Exploding gas station? Check. Boat chase? Check. House being trailered caught in the middle of a freeway car chase? Check. Car/train collisions? Check. Underwater fighting? Check. Dislocated shoulder slammed back into socket? Check.
It’s gotten to the point where you can watch an action movie and tick off the expected set pieces as they fly by. Lethal Weapon and its first sequel were knowing parodies of action movies, but now just about every entry in the genre is an unironic parody of itself. With Lethal Weapon 4, the franchise itself is now, alas, getting too old for this, er, stuff.
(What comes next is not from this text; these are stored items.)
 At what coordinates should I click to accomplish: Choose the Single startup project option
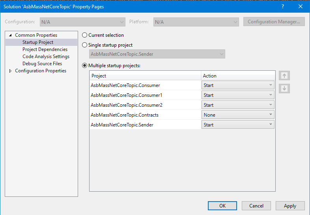85,45
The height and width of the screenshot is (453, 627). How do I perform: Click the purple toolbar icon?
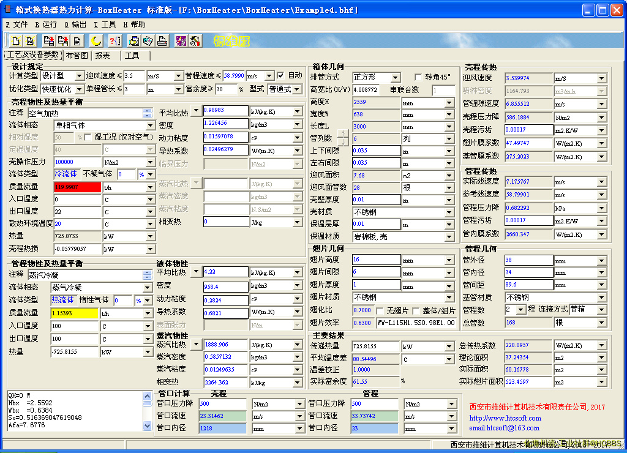tap(181, 41)
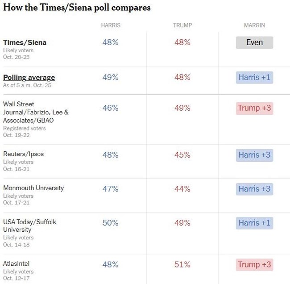The width and height of the screenshot is (290, 284).
Task: Click the Reuters/Ipsos poll name
Action: (x=23, y=154)
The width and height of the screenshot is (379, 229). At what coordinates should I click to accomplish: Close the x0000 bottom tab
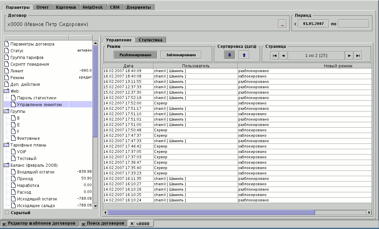coord(132,224)
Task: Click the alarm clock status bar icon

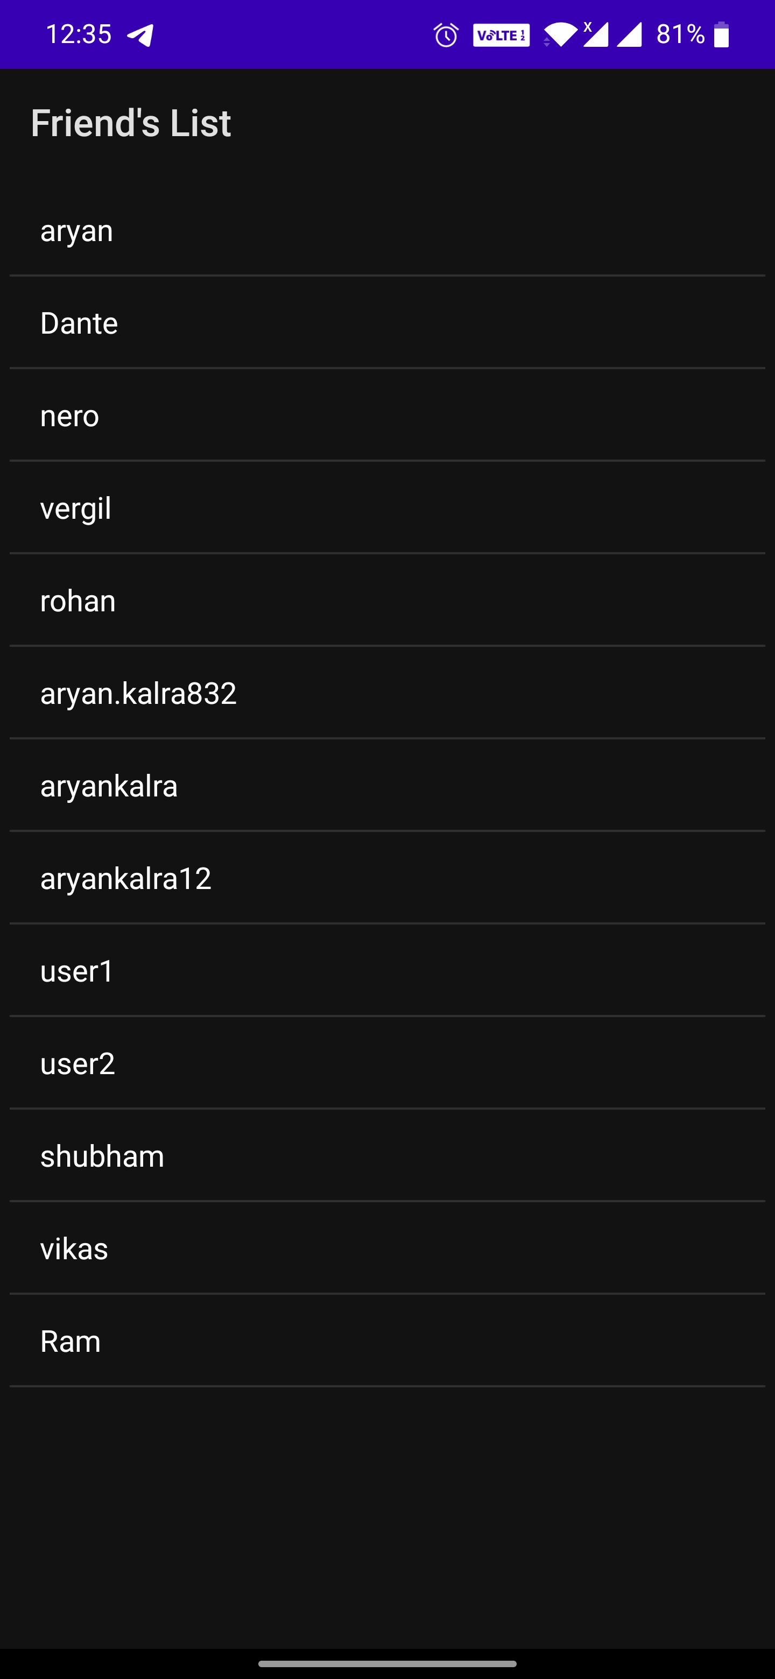Action: [x=445, y=36]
There’s a rather half-hearted plot involved the Asian underworld in Los Angeles smuggling in illegal immigrants for use as virtual slave labor — a scheme police sergeants Martin Riggs (Mel Gibson) and Roger Murtaugh (The Prince of Egypt‘s Danny Glover) happen to stumble across. Their old friend Leo Getz (Joe Pesci) is around for no discernible reason — he only gets to say “okay okay okay” once, and he doesn’t get to say, “Whatever you want, Leo Getz — get it?” at all. Chris Rock is on hand as an ass-kissing young police officer as a blatant appeal to the euphemistic urban audience — most of his dialogue seems to consist of pieces snatched from his stand-up act.
The earlier Weapons were movies of the 80s — fast, furious, loud. LW4 is very much a creature of the 90s, slowing down to touch on every cliché of this decade except jokes about coffee bars: Chris Rock and Joe Pesci exchange rants about how cell phone companies screw you. There’s the hot ethnicity of the moment — the Chinese — and the requisite kung-fu fighting that comes with their presence in a movie. (Are there any Asian guys who don’t know the martial arts?) There are aging boomers moaning about getting old. Murtaugh’s advancing age was cause for humor in earlier films, but now that it’s boomer Riggs feeling the sting, it’s serious business: Riggs worries what it means that he couldn’t keep up with a bad guy in a foot chase.
And worst of all, the new cult of the child intrudes into what should be a slam-bang action movie. Murtaugh’s daughter is about to make him a grandfather. LW3‘s Internal Affairs cop Lorna Cole (Rene Russo, sadly underused here) is about to make Riggs a father. As if seeing Baby Gaps pop up everywhere and watching all those boomers push strollers cradling their cossetted little spawn through the mall wasn’t enough, now we have to watch Murtaugh and Riggs debate whether it’s worth chasing a bad guy, considering all the familial responsibilities they’ve got now. We must watch a perfect little angel of a child — the model, surely, for those about to be born — rescue all the grownups from a raging fire. We must watch grown men cooing over babies. What happened to our wonderfully psychotic Riggs? He doesn’t stare down one homicidal dog or eat one dog biscuit in this movie. What a gyp.
In case we didn’t get the message that kinfolk are really what matters, Leo Getz pops up from nowhere to let Riggs know that he considers him and Murtaugh his surrogate family. And to drive home the point, Lethal Weapon 4‘s closing credits roll over making-of photos of the cast and crew tucked sweetly in a photo album.
I’ve got nothing against family. I’ve got nothing against babies. But I ask you, is this supposed to be an action movie or a baby shower?